WORK TO COMPLETE: According to the passage on Glück, what business did her paternal grandparents own in New York?

>> Begin SELECTED TEXT

For other books, she tells us, “I wanted to learn a longer breath. And to write without the nouns central to that second book; I had done about as much as I could with moon and pond. What I wanted, after ‘Descending Figure,’ was a poem less perfect, less stately; I wanted a present tense that referred to something more fluent than the archetypal present.”
In some ways, Glück had an archetypal American Jewish upbringing — or at least one familiar to those who read biographies of Jewish writers who grew up around the same time. Glück’s paternal grandparents, Hungarian Jews, emigrated to the United States, and owned a grocery store in New York. That sounds a bit like Bernard Malamud’s story, one generation removed — Malamud’s father was a grocer, and that greatly affected his fiction.
Glück describes, in “Education of a Poet” how she was raised to “recognize and honor and aspire to glorious achievement” — which struck me as a Jewish educational philosophy.

>> End SELECTED TEXT
>> Begin ENTRIES PROVIDED

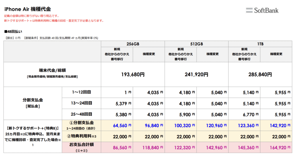Click the 86,560円 total payment amount
297x158 pixels.
tap(119, 147)
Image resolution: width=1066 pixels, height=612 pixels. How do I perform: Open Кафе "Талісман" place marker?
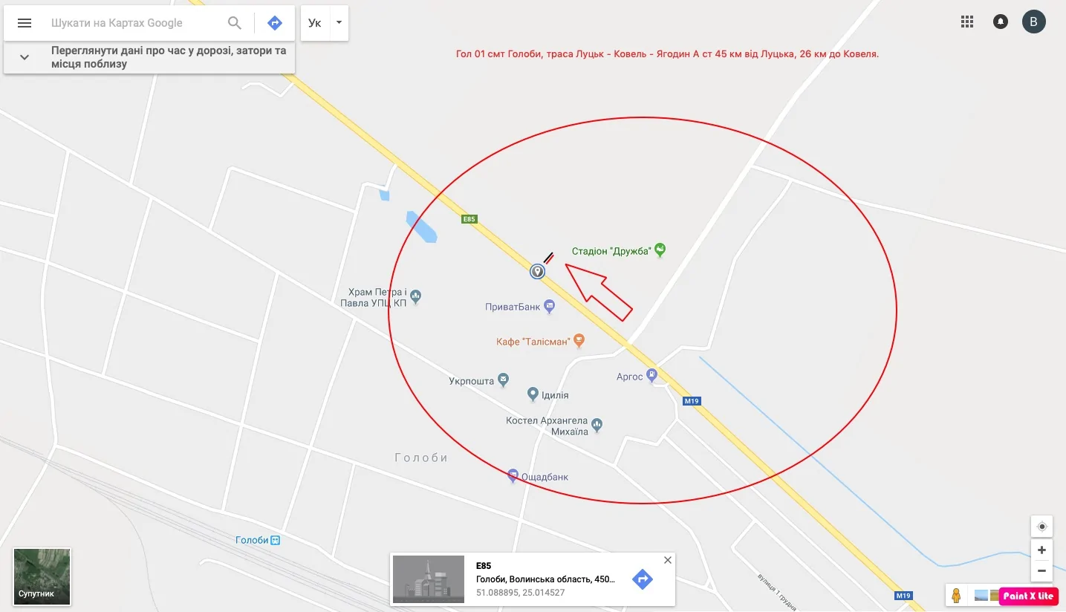pyautogui.click(x=579, y=341)
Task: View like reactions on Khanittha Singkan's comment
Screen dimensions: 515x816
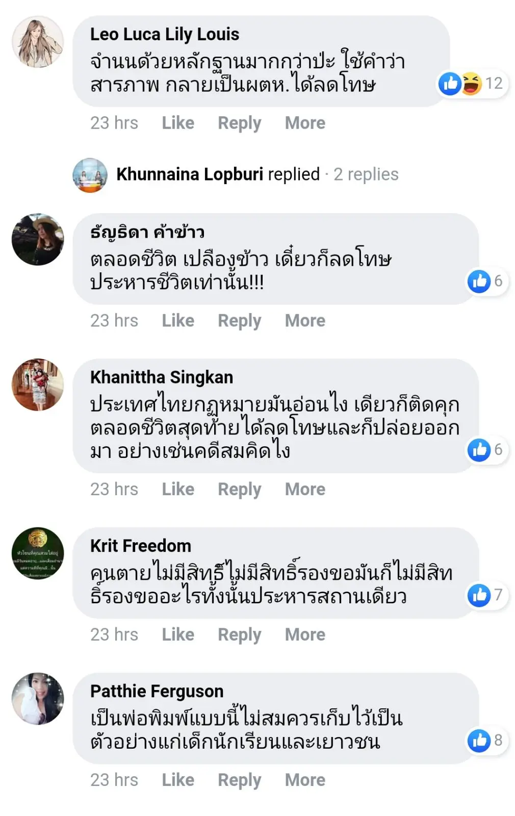Action: [486, 450]
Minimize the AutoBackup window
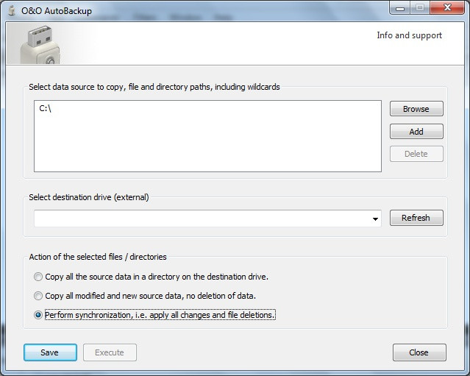The image size is (470, 376). [402, 8]
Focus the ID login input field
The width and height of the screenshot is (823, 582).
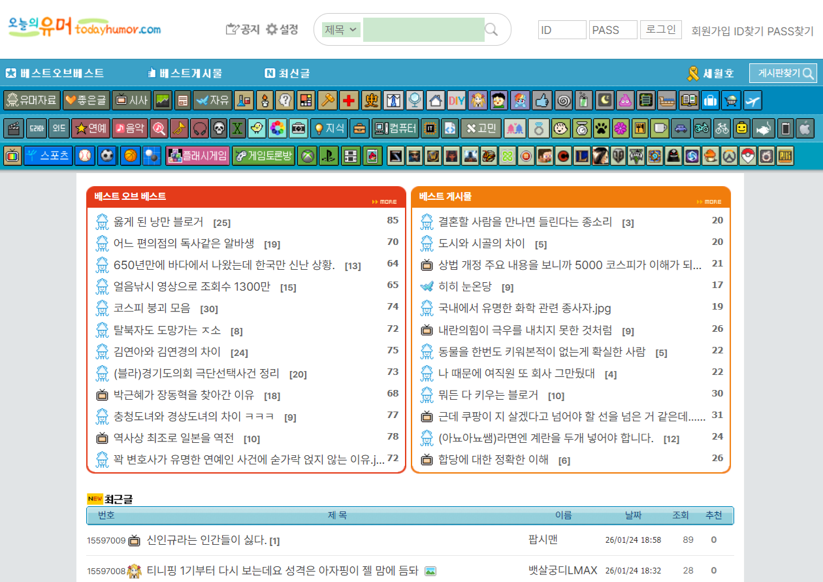pos(562,30)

>> End ENTRIES PROVIDED

ANSWER TO THE EXERCISE: A grocery store.